Tang et al. (2005) analyzed 326 microsatellite markers of 3,636 individuals from varying racial/ethnic groups in 15 different locations to examine the correlation between racial/ethnic identity and genetic ancestry. The racial/ethnic groups included for analysis are white, African American, Hispanic, and Asians (Chinese, including Taiwanese from Taiwan, and Japanese).
Their analyses show very high correspondence between racial/ethnic identity and genetic ancestry. Using genetic ancestry, more than 99% of individuals were correctly categorized into self-identified racial categories. They found the clustering of racial/ethnic groups on the multidimensional plots based genetic distance calculated as well as using STRUCTURE.
The main concern for them is application to association studies to find disease causing genes, not to examine if there is biological basis for racial classification, though Neil Risch, one of the lead investigators of this project, expressed his thoughts on problem defining race in the interview with Jane Gitschier, human geneticists and PLOS editor.

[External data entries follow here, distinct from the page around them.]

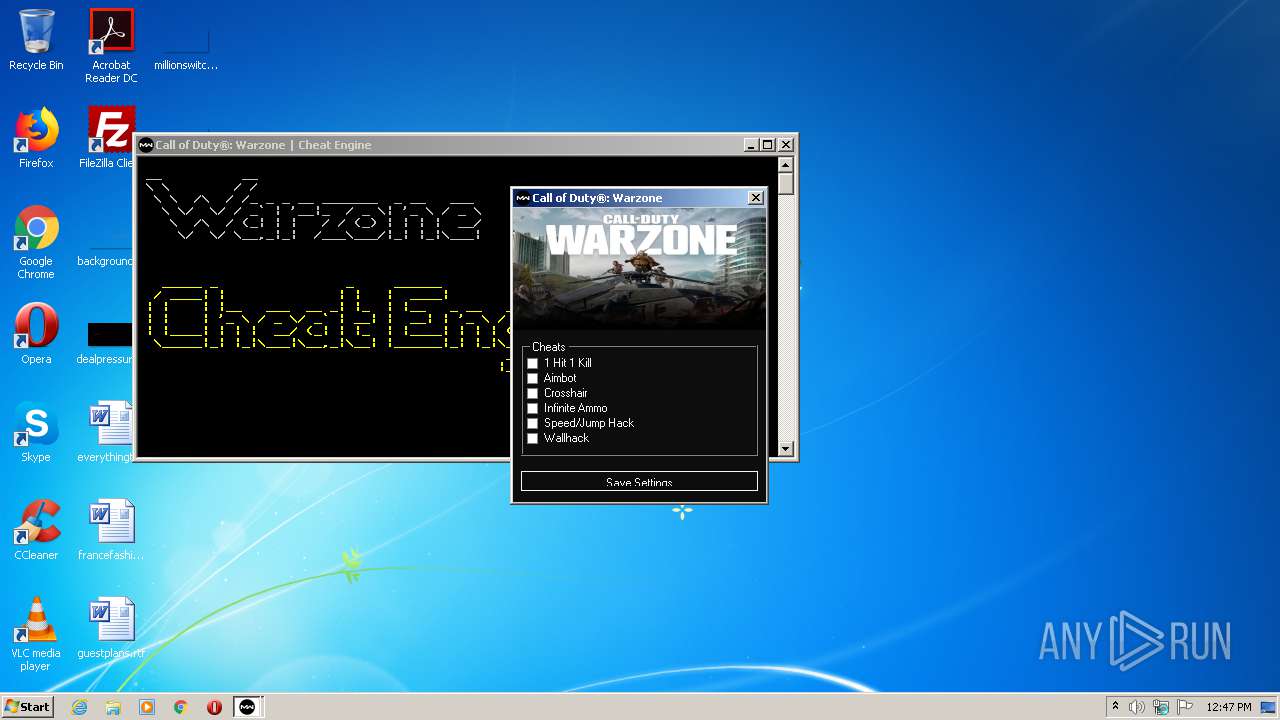1280x720 pixels.
Task: Expand hidden icons in the system tray
Action: tap(1115, 707)
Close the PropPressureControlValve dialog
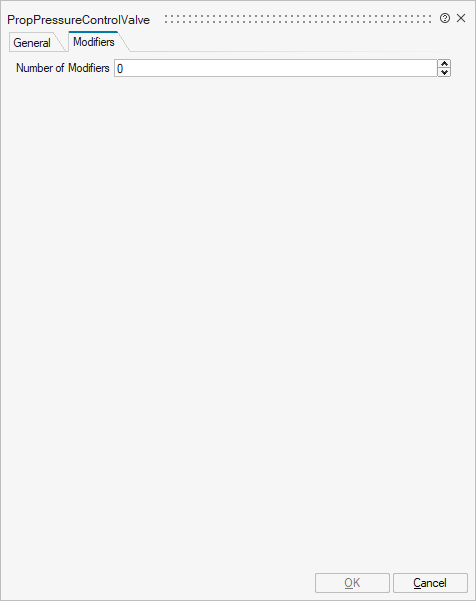This screenshot has width=476, height=601. pyautogui.click(x=461, y=18)
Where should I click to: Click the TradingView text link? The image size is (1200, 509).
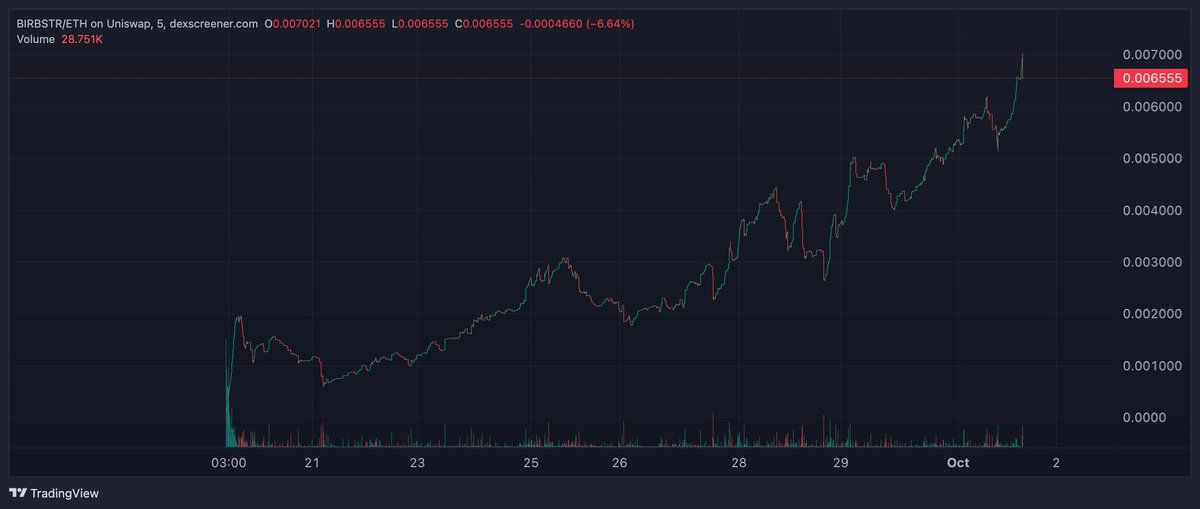pyautogui.click(x=64, y=493)
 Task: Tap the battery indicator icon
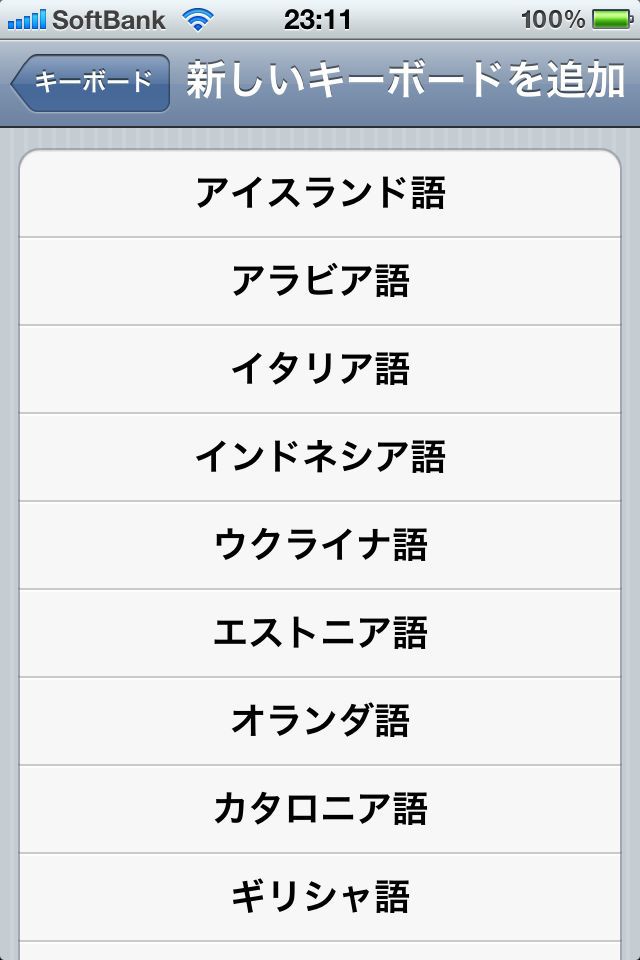(x=612, y=20)
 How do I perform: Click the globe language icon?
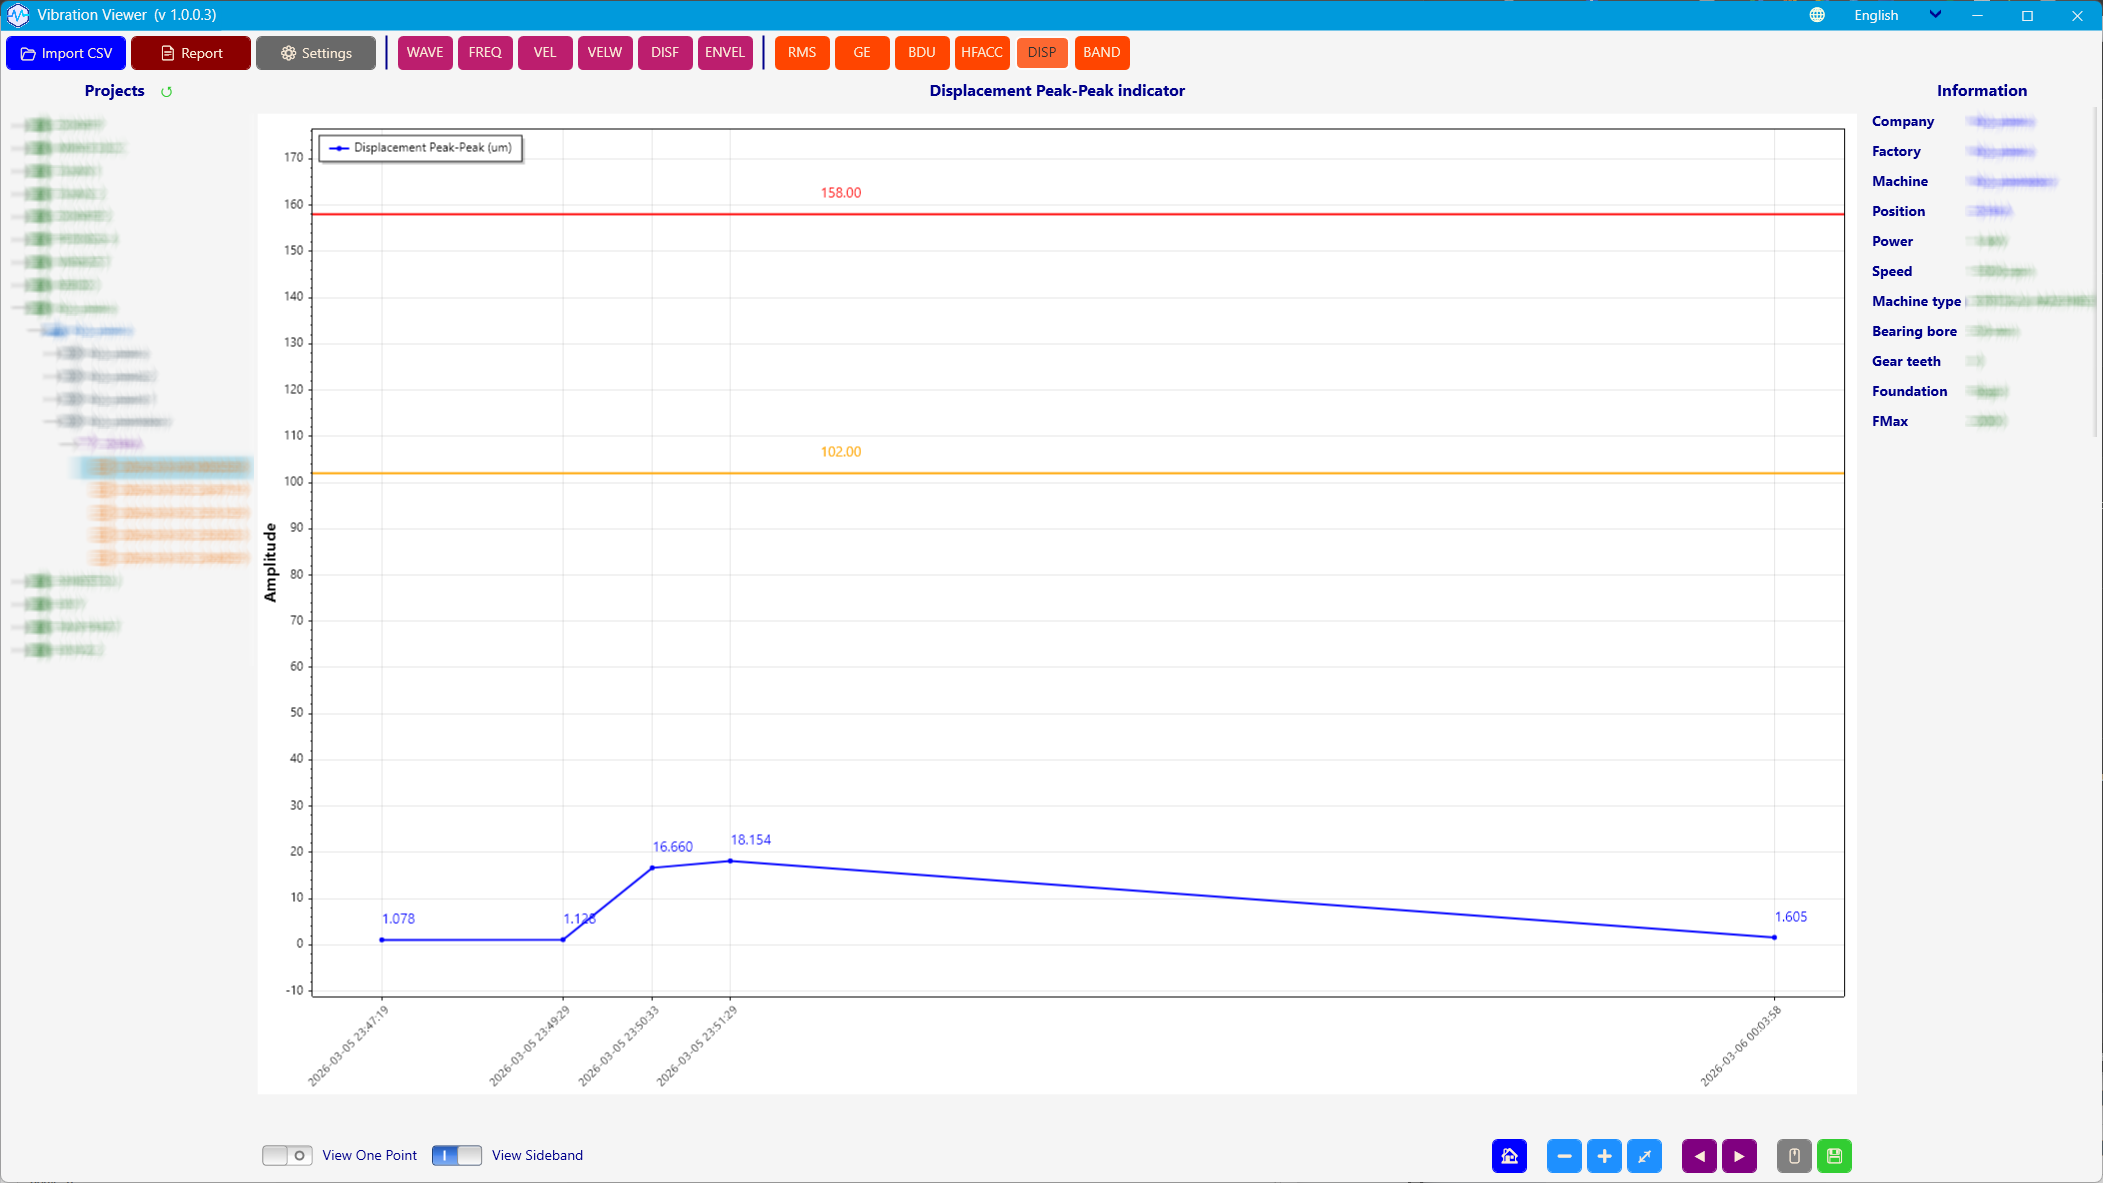1817,15
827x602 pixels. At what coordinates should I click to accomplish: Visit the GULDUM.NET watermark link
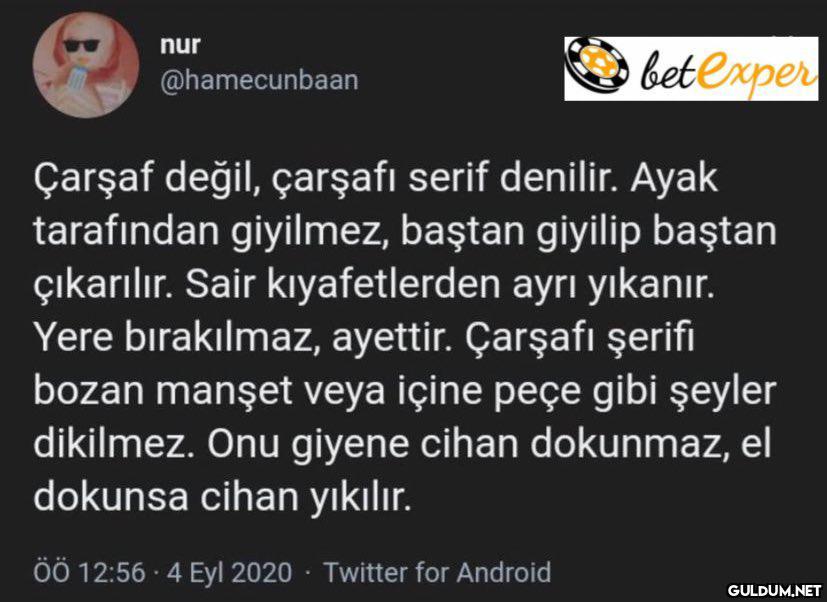(773, 590)
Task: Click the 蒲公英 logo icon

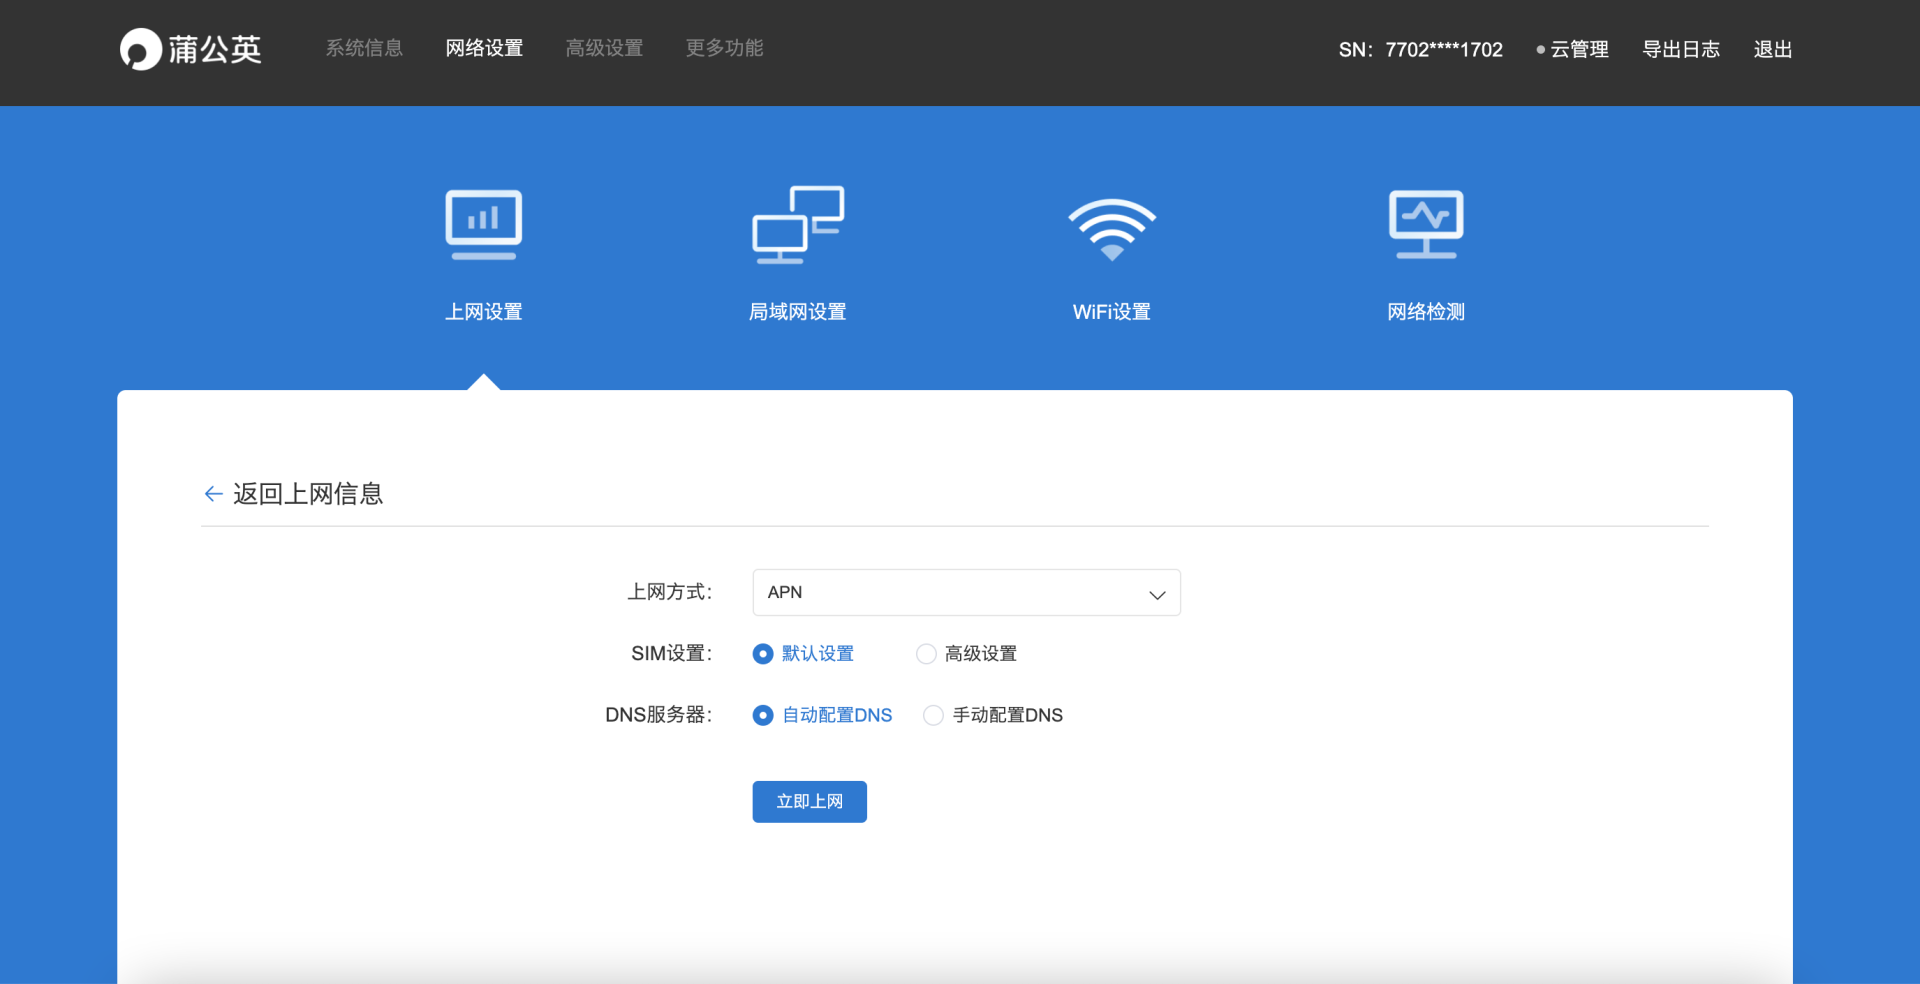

However, the clusters identified in this study could be statistical constructs because of their poor sampling strategies (Weiss and Long, 2009). Why didn’t they include Native Americans, Asian Indians, Central Asians, and Middle Eastern? But why did they include Taiwanese from Taiwan? Also, I am not sure if they chose right model for cluster analysis. They used STRUCTURE (Pritchard et al., 2000) for cluster analysis and they used the NOADMIX option, “so that the entire genome of each individual was assumed to have been derived from a single homogeneous population.” There should be some level of admixture between each racial/ethnic group, except for Taiwanese, and is each individual from all the racial/ethnic groups derived from a single homogeneous population? Later they explain
“We note that this analysis was not based on determination of individuals’ “racial” ancestry (e.g., estimating individual European, African, and Native American ancestry for the African American and Hispanic subjects). To do so would require inclusion of the nonadmixed ancestral groups (such as Africans and Native Americans) and the use of the “ADMIX” option of structure. What our results do show is that the (admixed) groups included have approximated within-group random mating sufficiently long enough to give rise to distinct genetic clusters.” Are they saying individuals within subgroups (African Americans and Hispanic) are randomly mating? I wish that they explained how they used STRUCTURE and how they interpret the data little further.
Moreover, they did not consider the social processes why genetic differences are maintained between different ethnic groups, showing lack of collaboration between biomedical geneticists and social scientists.